Çocukta Allah Mefhumu ve İnancı
Çocuk hangi yaşta Allah mefhumunu tanımaya başlar? Bu, gerçekten güç bir sorudur. Genellikle 3-4 yaşından itibaren dünyayı ve kendi varlığını soru konusu yapan çocuğun dinî fikirlerle temas ettiği kabul edilir. Çocuğun Allah kavramı ile karşılaşması sadece yaş faktörüne bağlı değildir. Olgunlaşmanın yanında, çevrede yaşanan dinî hayatın onun üzerindeki etkisi de küçümsenemez (Selçuk, s.70).
Dinî bilgilerin çocuklara 3-4 yaşından itibaren verilebileceğini, her şeyi yaratan, düzene koyup idare eden Allah tasavvurunun, çocukların o yaşlardaki anlayışlarına zor gelmeyeceğini söyleyebiliriz. Esasen çocuk düşünmeden, şüphelenmeden ve itiraz etmeden inanmaya hazır olduğundan, söylenenlere içtenlikle inanır. Buna sadece dilde inanma denmez. Bu, aynı zamanda ruhun da kabulü ve inanışıdır. Tabiî olan da budur. Çünkü çocuk, inanmakla kendini güçlenmiş ve Allah’a yaklaşmış hisseder. Böylece o, hayatı iyi, güzel ve yaşamaya değer bulacak ve o nispette yaşama gücü artacaktır.
Büyüklere bir çok sorular sorması, onun öğrenme merakını, olumlu yaklaşımını gösterir. Bu sebeple çocuğa Allah inancı hakkında bilgiler aktarırken, bu bilgilerin anlaşılır olmasına bilhassa dikkat etmek, Allah’ın büyüklüğünü, her şeyin yaratıcısı, bütün iyilik ve güzelliklerin sahibi olduğunu öncelikle belirtmek gerekir (Ayhan, s).

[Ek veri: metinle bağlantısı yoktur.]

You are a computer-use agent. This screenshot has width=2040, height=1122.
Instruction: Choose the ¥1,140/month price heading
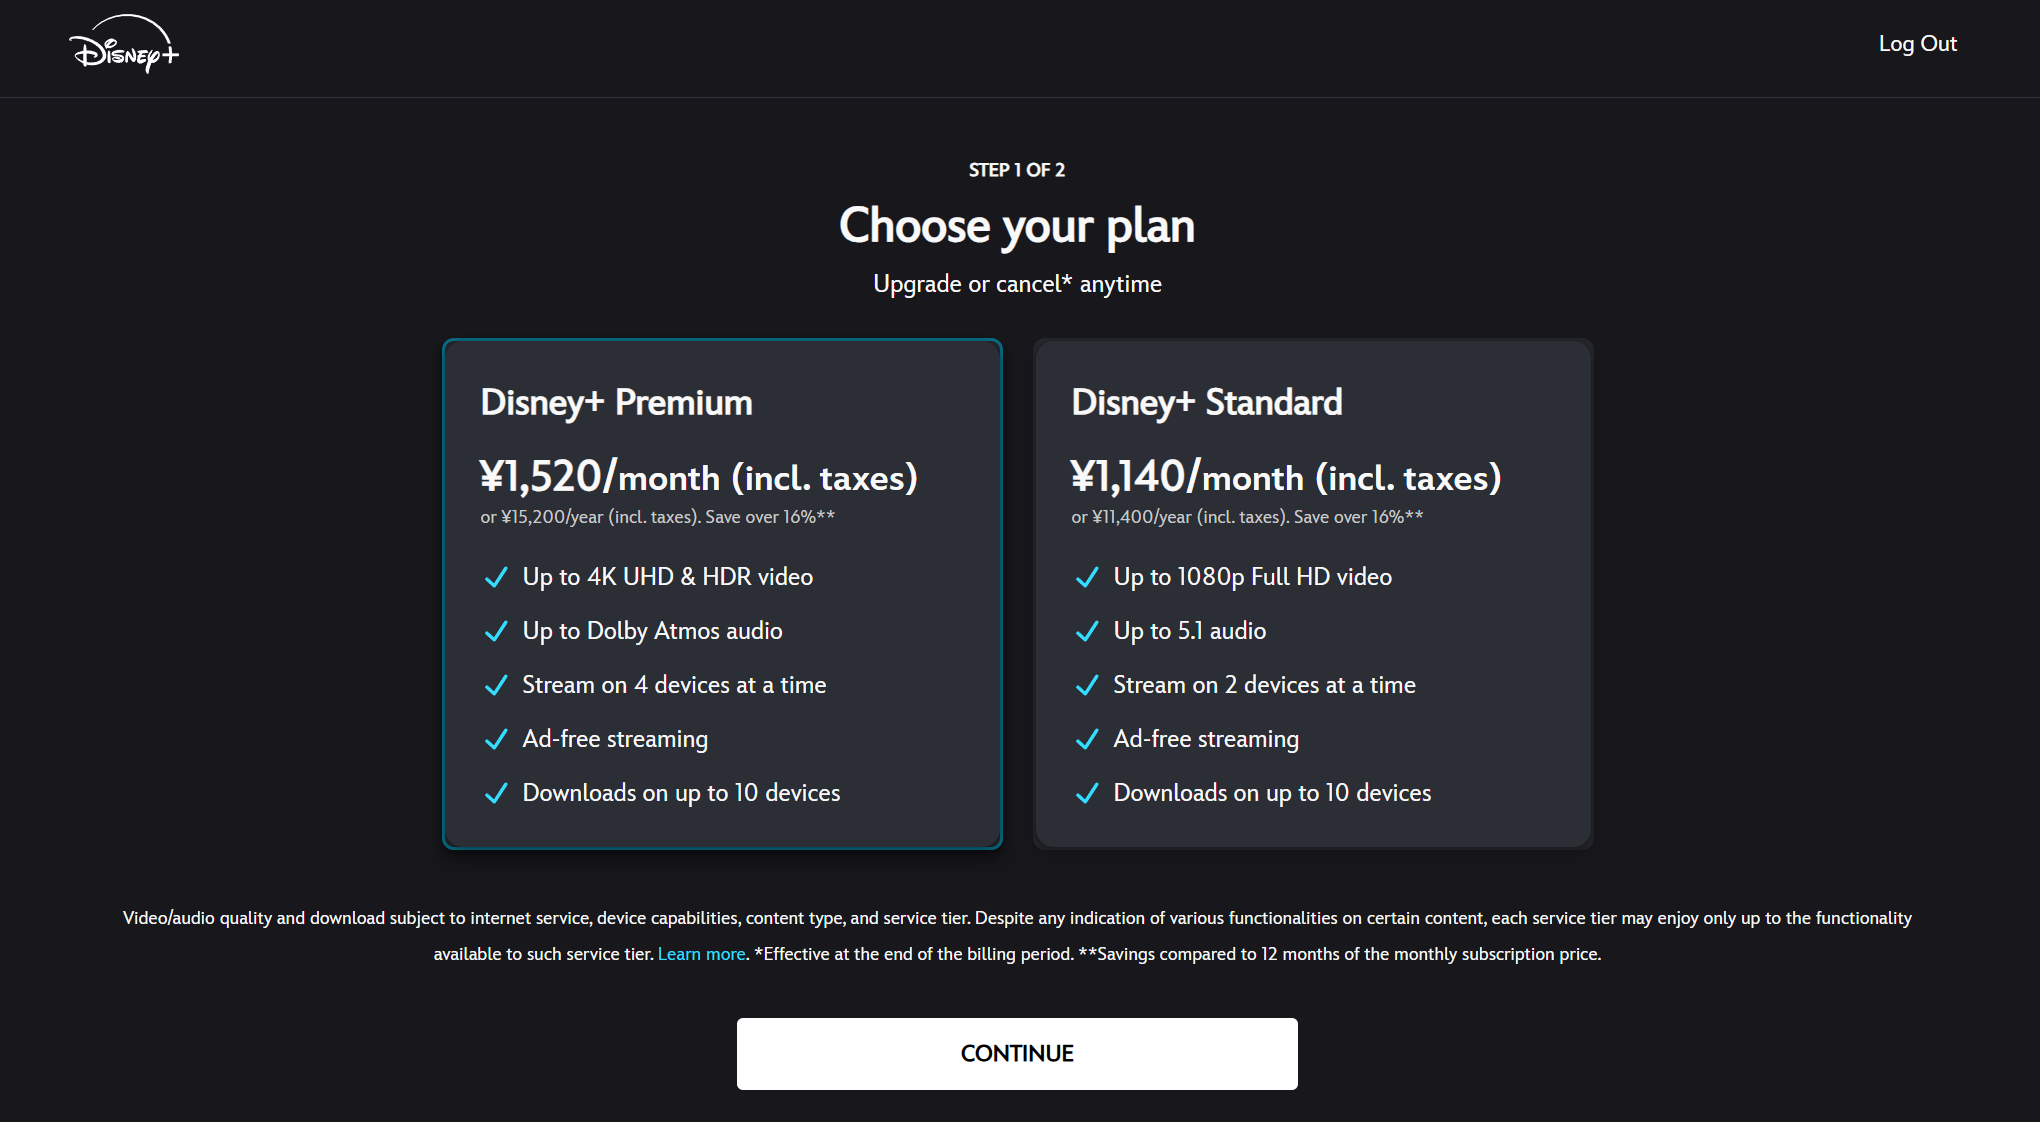tap(1286, 477)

Dinimizin en temel konusu olan Allah inancı, bu yaşlarda şu şekilde de verilebilir: Allah, bütün varlıkları yaratan ve insanları onlardan daha üstün kılan ve seven, özellikle çocukları daha çok seven ve koruyan, besleyip büyüten, sayılamayacak güzelliklerde yiyecekler ve içecekler veren, çiçeklerle, hayvanlarla tabiatı dolduran, suçları ve yanlış davranışları hemen cezalandırmayıp, farkına varıp vazgeçmemiz için zaman tanıyan, davranışlarımızın iyi ve güzel olanlarına büyük ölçüde mükâfatlar veren, yaptığımız bir iyiliğe karşı daha başka pek çok iyiliklere ulaşmamızı sağlayan Yüce Rabbimizdir (Ayhan, s).
Ya da çocuğumuza; nimetleriyle bizi perverde eden Allah’ın (cc) şefkati, Rahmâniyeti ve Rahîmiyeti onun anlayacağı şekilde anlatılabilir. Allah’ın (cc) bizi nasıl beslediği, baktığı, büyüttüğü, bize nasıl sevgi verdiği anlatılır ve: “O (cc), çok şefkatlidir, bizi korur, bütün belâlardan muhafaza, himaye ve vikaye eder”denilerek, çocuklarda O’na karşı güven, itimat ve sevgi hissi coşturulmalıdır. Hattâ en küçük yavruların, dahası haşaratın, Allah’ın (cc) re’fetiyle, rahmetiyle beslendiği uygun bir dille ona anlatılarak, Rabbisiyle olan münasebeti sağlama bağlanılmalıdır.